Over the last three years, eGovernments Foundation has continued to attract some of the best tech talent, despite competition from for-profit organizations that can afford to pay significantly more, collaborates seamlessly with governments at all levels from the municipal to the central, and partners effectively with CSO and non-profits as well as the private sector partners to scale its mission.

So – what next? Where do we go from here? In June 2020, our investment committee approved a grant to support the organization through the next phase of our journey.

We see the next phase through three words – institutionalization, ecosystem collaboration and depth.

  1. Deepen Partnership-Driven Model: Starting in 2018, eGovernments Foundation has been depending on public and private sector partners to co-own, improve, customize, deploy and service the platform across multiple cities. This will continue to be the focus going forward as well.
  1. Depth of impact: Aapti Institute’s recent report on social intermediaries shows that technology has its limitations and that we need to build and engage ‘offline architectures’ or intermediaries (e.g. community based organizations, local politicians etc.) to ensure last mile delivery happens and the most disenfranchised citizens are able to get the benefits of the platform. This will be a big area for the organization going forward to ensure that the benefits of the platform are truly received by the most excluded citizens in each city, the Next Half Billion.
  1. Institutionalisation: As the platform has come to become a critical part of India’s urban service delivery infrastructure, the Ministry of Housing & Urban Affairs (MoHUA) have adopted the open-source code to build the National Urban Governance Platform (NUGP).

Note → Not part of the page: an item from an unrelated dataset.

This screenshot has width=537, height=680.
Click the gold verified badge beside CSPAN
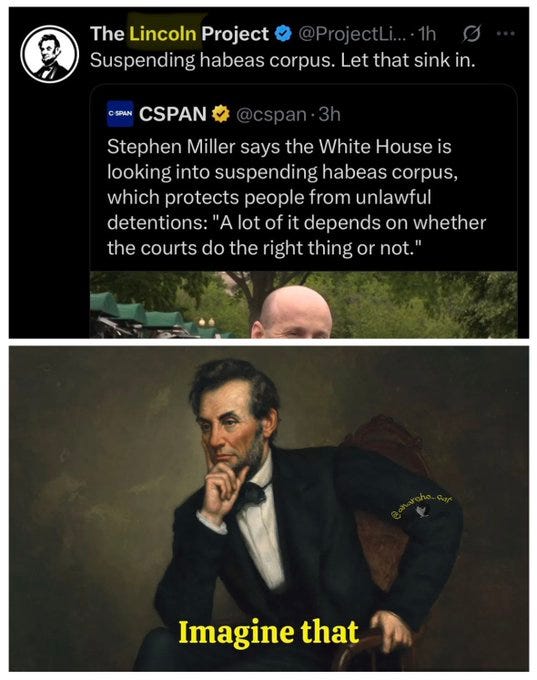[221, 114]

The Centre for Digital Governance (CDG) at NIUA will now work with states and cities under the aegis of the National Urban Digital Mission to handhold them in adopting the platform, identifying suitable implementation partners as well as build capacity. It will integrate various municipal services on a common platform so that all states/cities may use customisable solutions to address their needs at speed and scale. To begin with, it will have a bouquet of 9 reference applications like property tax, birth and death registration, water and sewerage, building permissions etc. This is a major step forward in enabling delivery of easy to access and transparent services to all citizens across 4,700+ cities/towns in India.

It is clear that eGovernments Foundation will continue to play a critical role in improving the lives of urban citizens in the decades to come, and that is why we continue to be invested.